### DIRECTIONS FOR THIS TASK
Reproduce word for word the part of the DataSift client library thread between "Firstly, the DatasiftStream" and "MaxRetries set to 20.", inclusive.

### PASSAGE SHOWN
Unknown Exceptions in C# Client Library


#1

At 17:15 yesterday, my streaming application started receiving the following message:

{
“status”: “failure”,
“message”: “This streaming API service node is currently unavailable, please reconnect immediately.”
}

The DataSift client returned (Datasift\DatasiftStream\DatasiftStream.cs line 223): “Unkown exception:
Unable to read data from the transport connection: The connection was closed.”. It then stopped the stream. As the streamer needs to run 24/7, it needs to retry (using the reconnect interval rules) whatever error occurs and not terminate.

In my application, if the stream stops, it will be restarted. This should never occur as the DataSift client should deal with this (it was only put in place in the event that ‘MaxRetries’ was exceeded). Because the stream stopped, it was restarted, but the same error occurred immediately (the DataSift client is not using the reconnect interval rules in this scenario).

The restart / unknown error cycle continued until an OutOfMemoryException was thrown. The server does have plenty of ram (24GB) so this suggests that the DataSift client is not releasing resources.

Please can you look at implementing retries for all stream outcomes and check resources are being released.

Many thanks,

Gareth


#2

Thanks for spotting this issue. We have updated our C# Client Library to fix this reconnection issue.


#3

Thanks for the prompt update.

I’ve noticed a couple of potential problems that I though I’d run by you.

Firstly, the DatasiftStream object has a field, connectCount, which is incremented on failure up to MaxRetries. I can’t see anywhere that it is reset on success, meaning that max retries will eventually be exceeded even if the failures are spread over an extended period.

The other issue is that it looks as though the stream is still stopped if “Unable to resolve the Datasift domain name. A possible cause is the local connection to the internet” or “The connection to the DatasiftStream could not be established!”. It still needs to retry in these scenarios as they are likely to be short lived problems.


#4

Again, thank you for pointing this out - our C# Client Library has been updated to reflect these changes.


#5

Thanks for these changes. I’ve done some testing of exception handling (by turning network connections on/off). I have MaxRetries set to 20.

It looks as though the reconnect rules (http://dev.datasift.com/docs/streaming-api/reconnecting) have not been fully implemented. While an exponential delay has been implemented, the linear delay has not. (The field ‘linearConnectTimeoutLength’ has been defined but never used).

### RECORD EXCERPTS
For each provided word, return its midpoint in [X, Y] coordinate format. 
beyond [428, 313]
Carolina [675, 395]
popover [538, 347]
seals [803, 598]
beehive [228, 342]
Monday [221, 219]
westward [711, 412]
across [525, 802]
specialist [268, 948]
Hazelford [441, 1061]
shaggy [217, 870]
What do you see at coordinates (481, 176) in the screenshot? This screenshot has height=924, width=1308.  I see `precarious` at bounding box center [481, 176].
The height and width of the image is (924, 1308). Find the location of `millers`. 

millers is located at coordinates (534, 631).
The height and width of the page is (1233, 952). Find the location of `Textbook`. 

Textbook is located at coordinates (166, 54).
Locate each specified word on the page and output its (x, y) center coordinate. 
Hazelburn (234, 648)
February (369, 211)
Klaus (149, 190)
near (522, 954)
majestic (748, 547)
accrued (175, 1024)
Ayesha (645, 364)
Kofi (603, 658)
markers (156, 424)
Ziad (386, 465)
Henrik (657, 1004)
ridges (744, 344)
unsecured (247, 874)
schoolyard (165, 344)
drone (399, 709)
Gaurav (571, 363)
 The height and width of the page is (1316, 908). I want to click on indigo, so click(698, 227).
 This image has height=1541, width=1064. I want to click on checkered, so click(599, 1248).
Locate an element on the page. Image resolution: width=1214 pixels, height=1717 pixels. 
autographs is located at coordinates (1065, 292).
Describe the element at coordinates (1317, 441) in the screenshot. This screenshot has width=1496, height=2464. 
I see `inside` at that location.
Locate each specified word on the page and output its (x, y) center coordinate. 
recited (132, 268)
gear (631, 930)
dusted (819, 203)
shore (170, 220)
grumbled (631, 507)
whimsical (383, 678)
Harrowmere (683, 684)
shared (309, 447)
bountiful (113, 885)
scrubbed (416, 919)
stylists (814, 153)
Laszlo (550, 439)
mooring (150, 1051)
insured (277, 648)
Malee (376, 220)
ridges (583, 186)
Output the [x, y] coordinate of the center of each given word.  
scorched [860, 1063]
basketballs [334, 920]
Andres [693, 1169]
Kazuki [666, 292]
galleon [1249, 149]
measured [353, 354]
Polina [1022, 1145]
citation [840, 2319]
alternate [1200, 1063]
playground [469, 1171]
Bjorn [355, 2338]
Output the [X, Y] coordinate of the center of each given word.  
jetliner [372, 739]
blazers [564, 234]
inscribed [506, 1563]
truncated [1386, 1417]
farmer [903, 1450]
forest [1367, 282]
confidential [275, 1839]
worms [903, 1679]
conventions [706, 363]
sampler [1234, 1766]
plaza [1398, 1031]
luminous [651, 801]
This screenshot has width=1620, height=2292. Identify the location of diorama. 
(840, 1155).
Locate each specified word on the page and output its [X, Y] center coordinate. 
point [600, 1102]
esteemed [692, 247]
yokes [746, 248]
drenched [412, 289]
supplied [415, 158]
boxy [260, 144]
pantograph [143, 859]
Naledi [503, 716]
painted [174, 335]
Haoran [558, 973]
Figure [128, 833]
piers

### FULL ANSWER
Firstly, the DatasiftStream object has a field, connectCount, which is incremented on failure up to MaxRetries. I can’t see anywhere that it is reset on success, meaning that max retries will eventually be exceeded even if the failures are spread over an extended period.

The other issue is that it looks as though the stream is still stopped if “Unable to resolve the Datasift domain name. A possible cause is the local connection to the internet” or “The connection to the DatasiftStream could not be established!”. It still needs to retry in these scenarios as they are likely to be short lived problems.


#4

Again, thank you for pointing this out - our C# Client Library has been updated to reflect these changes.


#5

Thanks for these changes. I’ve done some testing of exception handling (by turning network connections on/off). I have MaxRetries set to 20.